Arendsee (hz) l Eine neue Bundesstraße 190 als dreispurige Variante, die das Erreichen der Autobahn 14 zum Beispiel aus der Region Salzwedel am Luftkurort Arendsee vorbei beschleunigt: Um dieses Projekt ist es ruhig geworden. Der altmärkische CDU-Bundestagsabgeordnete Eckhard Gnodtke nutzte den A 14-Baubeginn für den Abschnitt Seehausen Nord-Wittenberge, um den Bundesverkehrsminister darauf anzusprechen. Andreas Scheuer (CSU) soll dabei helfen, die Planung für die B190 n, die als Zubringer dienen soll, anzuschieben. Dieses Projekt hat im Bundesverkehrswegeplan allerdings keinen vordringlichen Bedarf. Allein das Planen könnte sich bis 2030 hinziehen. Für Eckhard Gnodtke gibt es keinen Grund mehr, damit zu warten und das Vorhaben somit weiter zu verzögern. Er will sich auch über eine mögliche Fortführung der B190 n über Seehausen hinaus einsetzen und hat andere Bundestagsmitglieder (Verkehrsausschuss) um Unterstützung gebeten.

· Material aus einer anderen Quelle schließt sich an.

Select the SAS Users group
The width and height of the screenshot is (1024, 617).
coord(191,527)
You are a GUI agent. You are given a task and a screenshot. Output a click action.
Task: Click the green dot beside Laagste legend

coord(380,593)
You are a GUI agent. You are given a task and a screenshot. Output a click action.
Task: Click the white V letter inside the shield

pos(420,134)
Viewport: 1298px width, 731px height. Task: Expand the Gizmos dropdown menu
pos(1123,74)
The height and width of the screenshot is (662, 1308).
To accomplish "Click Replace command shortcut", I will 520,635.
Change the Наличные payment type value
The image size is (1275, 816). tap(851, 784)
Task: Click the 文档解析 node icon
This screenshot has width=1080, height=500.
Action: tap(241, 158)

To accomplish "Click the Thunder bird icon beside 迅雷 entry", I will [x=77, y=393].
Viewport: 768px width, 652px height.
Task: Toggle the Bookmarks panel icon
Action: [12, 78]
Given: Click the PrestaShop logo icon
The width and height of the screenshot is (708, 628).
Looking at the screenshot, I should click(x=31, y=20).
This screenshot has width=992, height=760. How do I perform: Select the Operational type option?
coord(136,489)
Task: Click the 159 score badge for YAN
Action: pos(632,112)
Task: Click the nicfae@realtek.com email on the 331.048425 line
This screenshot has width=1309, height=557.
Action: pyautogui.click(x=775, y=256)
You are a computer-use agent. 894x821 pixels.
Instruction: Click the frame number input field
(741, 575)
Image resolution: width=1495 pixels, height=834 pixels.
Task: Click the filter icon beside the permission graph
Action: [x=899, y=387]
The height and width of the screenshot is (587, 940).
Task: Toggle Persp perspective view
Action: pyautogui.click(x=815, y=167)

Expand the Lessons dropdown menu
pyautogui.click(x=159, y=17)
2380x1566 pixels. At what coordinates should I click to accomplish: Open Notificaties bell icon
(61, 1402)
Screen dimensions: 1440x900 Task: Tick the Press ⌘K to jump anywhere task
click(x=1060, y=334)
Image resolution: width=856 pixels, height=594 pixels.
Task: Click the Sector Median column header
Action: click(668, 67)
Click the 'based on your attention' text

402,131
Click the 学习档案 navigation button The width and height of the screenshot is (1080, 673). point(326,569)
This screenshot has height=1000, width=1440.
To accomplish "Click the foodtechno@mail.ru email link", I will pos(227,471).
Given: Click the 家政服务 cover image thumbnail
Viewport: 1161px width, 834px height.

Im Bereich Arendsee sorgte ein möglicher Streckenverlauf der neuen Bundesstraße vor etlichen Jahren für reichlich Diskussionen. So erzürnte unter anderem ein Detail im Abschnitt zwischen dem Abzweig nach Genzien und Leppin die Kommunalpolitiker. In dem Waldstück zwischen den beiden Orten sollte eine Wildbrücke enststehen. Für die nötigen Pfeiler hätte ein Teil des vorhandenen Radweges weichen müssen. Für den Bogen, der nötig wäre, um die beiden Radwege dann wieder zu verbinden, sei die Kommune verantwortlich, hieß es damals.